Another conjecture of list to map
Java8 uses lambda expressions for functional programming to make it very easy to manipulate collections. A common operation is to convert a List into a Map. The Collectors toMap() method is commonly used. A common problem is that when a list contains the same elements, an exception will be thrown if you do not specify which one to take. Therefore, this designation is required.
Of course, another overloaded method, toMap(), can be specified directly. Here, we want to talk about a different approach: Can distinct() be used to filter out duplicate elements from a list before a map is transferred, and then do not have to worry about duplicate elements when a map is transferred?

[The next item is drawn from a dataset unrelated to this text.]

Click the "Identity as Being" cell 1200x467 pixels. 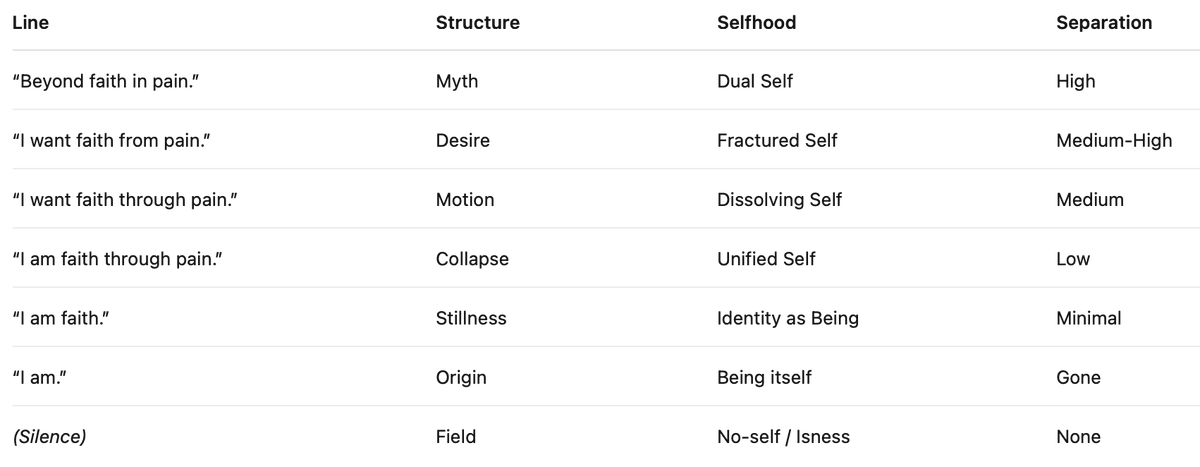pyautogui.click(x=787, y=318)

Use distinct() to de-duplicate a list
Failed to use distinct() directly
package example.mystream; import lombok.AllArgsConstructor; import lombok.Getter; import lombok.NoArgsConstructor; import lombok.ToString; import java.util.Arrays; import java.util.List; import java.util.Map; import java.util.stream.Collectors; public class ListToMap { @AllArgsConstructor @NoArgsConstructor @ToString private static class VideoInfo { @Getter String id; int width; int height; } public static void main(String [] args) { List<VideoInfo> list = Arrays.asList(new VideoInfo("123", 1, 2), new VideoInfo("456", 4, 5), new VideoInfo("123", 1, 2)); // preferred: handle duplicated data when toMap() Map<String, VideoInfo> id2VideoInfo = list.stream().collect( Collectors.toMap(VideoInfo::getId, x -> x, (oldValue, newValue) -> newValue) ); System.out.println("No Duplicated1: "); id2VideoInfo.forEach((x, y) -> System.out.println("<" + x + ", " + y + ">")); // handle duplicated data using distinct(), before toMap() Map<String, VideoInfo> id2VideoInfo2 = list.stream().distinct().collect( Collectors.toMap(VideoInfo::getId, x -> x) ); System.out.println("No Duplicated2: "); id2VideoInfo2.forEach((x, y) -> System.out.println("<" + x + ", " + y + ">")); }}Copy the code
There are three elements in the list, two of which we consider to be duplicates. The first transformation uses toMap() to specify the handling of duplicate keys directly, so it can be converted to a Map as normal. The second attempt to unduplicate a list before converting it to a map failed again, throwing IllegalStateException, so distinct() should have failed.
No Duplicated1:
<123, ListToMap.VideoInfo(id=123, width=1, height=2)>
<456, ListToMap.VideoInfo(id=456, width=4, height=5)>
Exception in thread "main" java.lang.IllegalStateException: Duplicate key ListToMap.VideoInfo(id=123, width=1, height=2)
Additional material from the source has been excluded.